The answer is “yes but,” says the Trust for America’s Health, a nonprofit, non-partisan group that aims to protect the health of communities and make disease prevention a national priority.
And a study of healthcare quality and quantity across the nation suggests some reasons why things are not improving uniformly.
Obesity is a disease, and for the last 13 years the Trust and the Robert Wood Johnson Foundation have monitored obesity rates in the country, focusing on the proportion of a state’s population that is obese. The study designates someone as obese whose body mass index (a measure based on height and weight) is 30 or higher.
This year’s results show that after a decade in which every state’s obese population rose, a few states have finally experienced a decrease.
“We’re seeing the rates plateau albeit at a very high level,” says Richard Hamburg, the interim president of the Trust.
Although rates have dropped in Montana, Minnesota, New York, and Ohio, even those decreased rates are still high.

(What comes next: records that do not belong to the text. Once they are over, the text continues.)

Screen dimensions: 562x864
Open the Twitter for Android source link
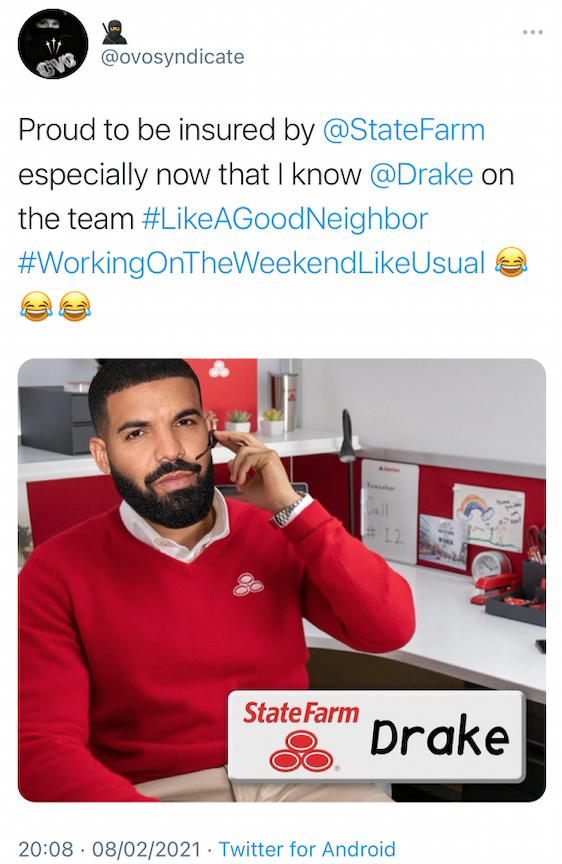307,849
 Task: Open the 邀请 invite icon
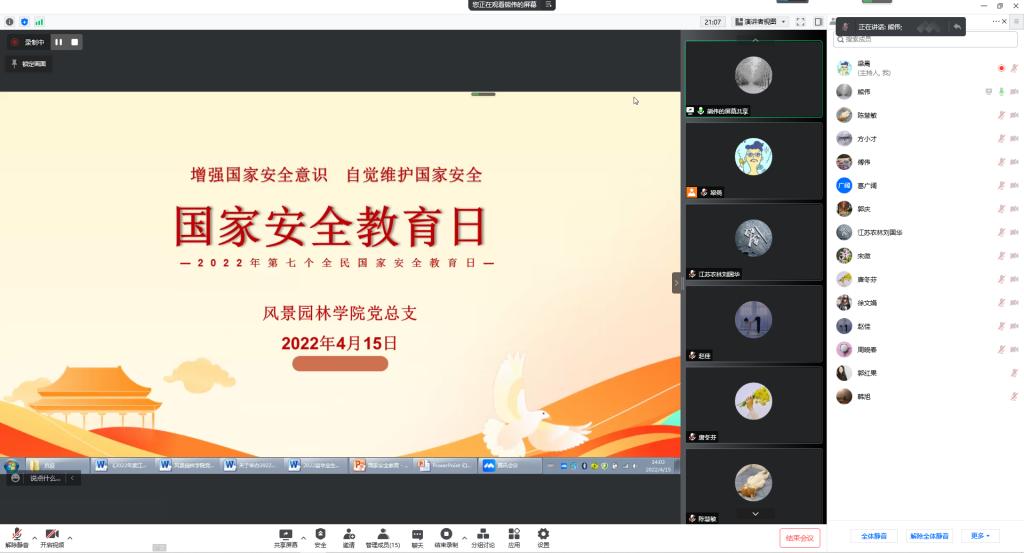pyautogui.click(x=348, y=537)
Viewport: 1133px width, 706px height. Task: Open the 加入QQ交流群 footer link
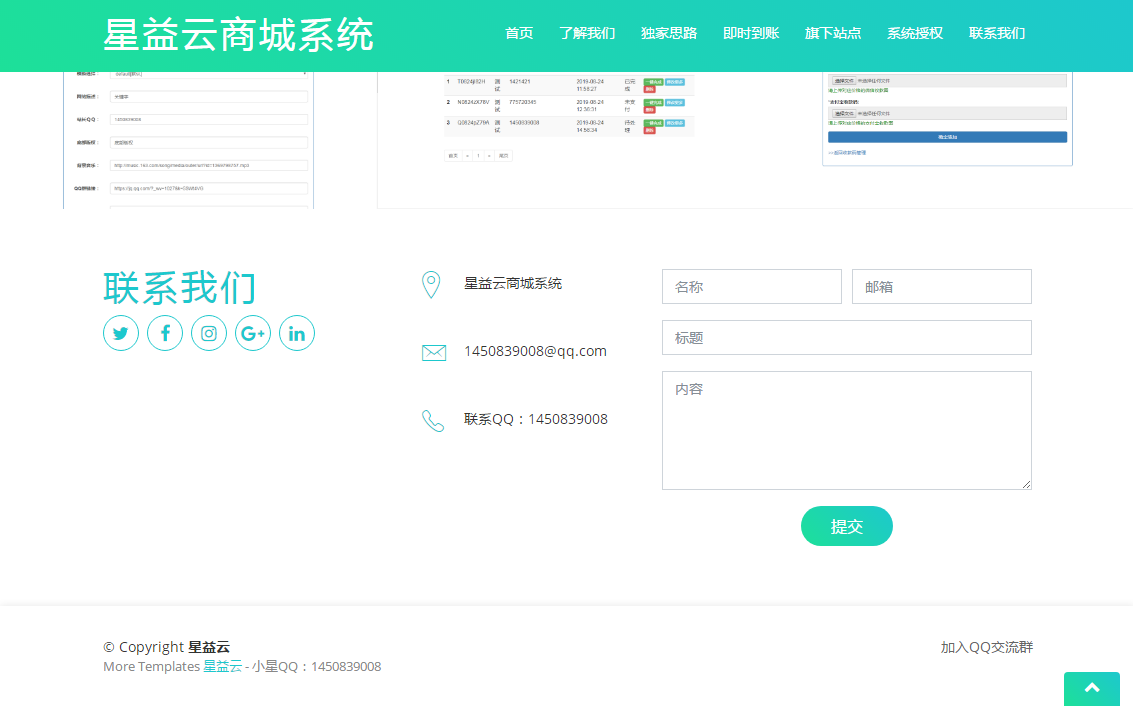(x=986, y=646)
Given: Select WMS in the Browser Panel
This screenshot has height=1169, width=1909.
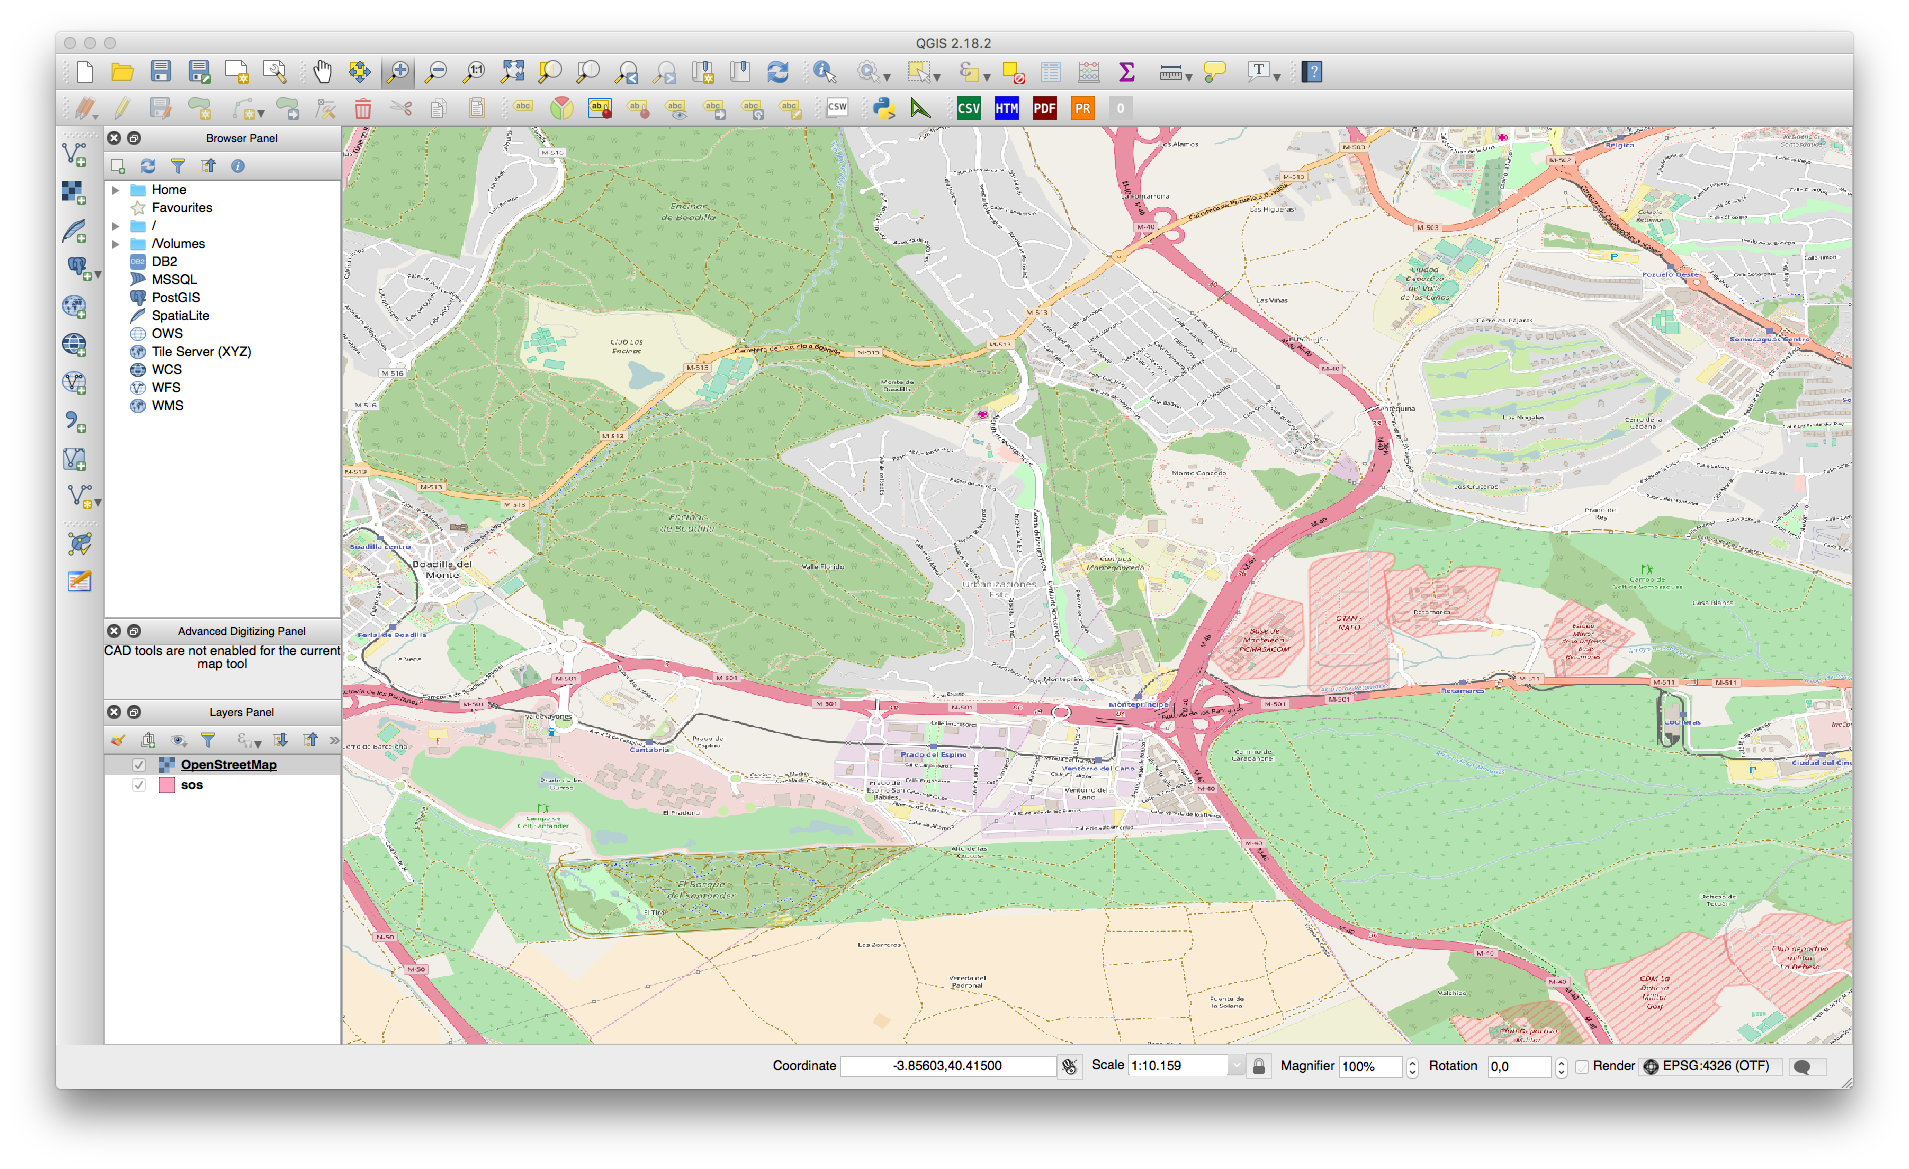Looking at the screenshot, I should click(167, 406).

Twenty-six percent of adults in Minnesota were still considered obese, and nearly 30 percent were in Ohio. Even in the states with the lowest rates—Colorado, California, Utah, Montana, Hawaii and Massachusetts—rates remain between 20 and 25 percent.
Twenty-two of the 25 states with the highest adult obesity rates are in the South and Midwest, including Kansas and Kentucky, both of which experienced an increase.

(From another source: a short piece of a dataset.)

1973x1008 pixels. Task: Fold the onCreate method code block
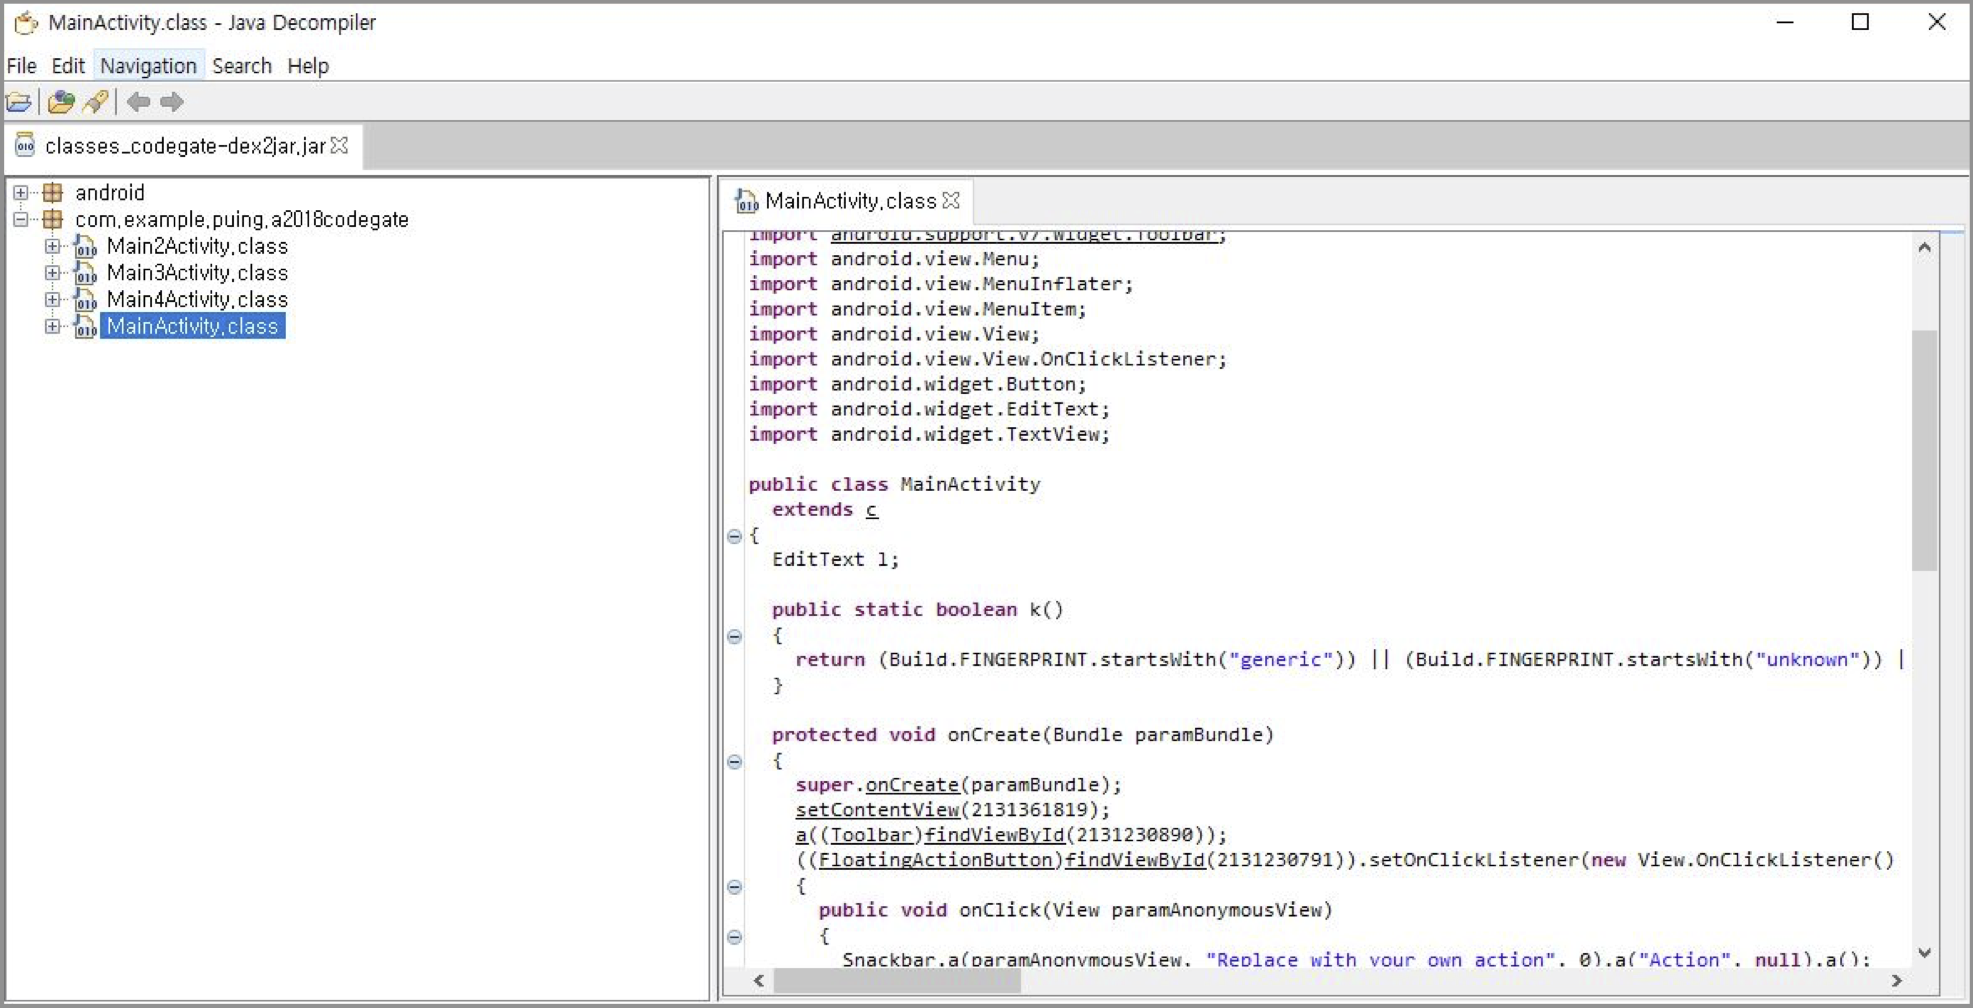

To put this in perspective, Hamburg told me that in 1980 no state had a rate above 15 percent; in 1990 no rate was above 20 percent.
“Colorado is the healthiest state but exceeded the 20 percent rate years ago,” he said.
What happened? Hamburg explained that many societal changes have conspired to increase obesity rates.
Children have less opportunity for physical activities; parents are no longer comfortable sending their kids out to play and telling them to come home by dark.
• Sedentary activities like computer games have replaced physical activity.
• Many schools no longer offer physical education, and are not always open for physical activity after the school day ends.
• More kids arrive at school via car or bus. In 1969, 89 percent of kids walked or rode their bikes to school. By 2009, the number had dropped to 35 percent.
Eating habits are different, too, with families eating more often in restaurants, including fast food establishments, and consuming more added sugars and fats.
Many families eat at McDonalds or Burger King a few times a week, but even if they cooked at home, they might not be eating “healthy” because they don’t have access to fresh fruits and vegetables.